Welsh footballer (born 2006)

Jac Norris (born 9 November 2006) is a Welsh footballer who plays as a central midfielder for Southern Football League club Bristol Manor Farm.

==Career==
Norris came through the youth set-up at Cwmbran Celtic before joining the academy at Newport County. During the 2022-23 season he played for the club's under 18 side as an under 16 player. He made his first team debut for Newport in EFL League Two against Grimsby Town on 6 April 2024. On 14 June 2024 Norris signed his first professional contract with Newport County.

On 3 January 2025, Norris joined Cymru Premier side Briton Ferry Llansawel on loan for the remainder of the 2024-25 season. In September 2025 Norris joined Cymru Premier side Llanelli Town on loan for the 2025-26 season.

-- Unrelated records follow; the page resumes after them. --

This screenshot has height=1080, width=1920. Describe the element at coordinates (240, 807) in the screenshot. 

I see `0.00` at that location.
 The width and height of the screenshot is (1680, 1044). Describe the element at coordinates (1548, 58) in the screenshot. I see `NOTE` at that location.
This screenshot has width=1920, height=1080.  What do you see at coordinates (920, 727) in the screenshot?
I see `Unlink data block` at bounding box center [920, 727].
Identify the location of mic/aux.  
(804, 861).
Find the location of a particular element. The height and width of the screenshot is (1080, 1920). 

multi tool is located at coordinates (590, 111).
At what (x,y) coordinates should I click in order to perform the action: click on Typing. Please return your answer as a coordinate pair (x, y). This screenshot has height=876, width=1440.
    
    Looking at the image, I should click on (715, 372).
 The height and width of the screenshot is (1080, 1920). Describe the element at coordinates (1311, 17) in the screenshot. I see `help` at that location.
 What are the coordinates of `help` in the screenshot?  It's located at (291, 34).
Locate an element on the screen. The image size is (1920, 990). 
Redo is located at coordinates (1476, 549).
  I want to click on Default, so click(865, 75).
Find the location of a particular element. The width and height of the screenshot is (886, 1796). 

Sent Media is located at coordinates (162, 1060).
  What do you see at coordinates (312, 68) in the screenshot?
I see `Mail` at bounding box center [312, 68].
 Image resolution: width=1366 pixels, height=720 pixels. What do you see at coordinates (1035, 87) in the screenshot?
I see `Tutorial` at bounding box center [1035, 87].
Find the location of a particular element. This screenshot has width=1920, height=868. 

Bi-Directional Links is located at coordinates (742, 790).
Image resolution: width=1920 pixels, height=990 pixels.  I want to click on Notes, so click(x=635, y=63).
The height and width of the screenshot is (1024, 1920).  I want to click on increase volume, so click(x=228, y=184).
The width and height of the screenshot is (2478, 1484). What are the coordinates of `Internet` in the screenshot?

He was recalled by Newport in January 2026. On 2 February 2026 he joined Cymru Premier side Barry Town United for the remainder of the 2025-26 season

He was released by the club at the end of the 2025–26 season. In July 2026 Norris joined Bristol Manor Farm.

==Style of play==
A midfield player, he was described as "brave on the ball" by the Newport manager Graham Coughlan in April 2024.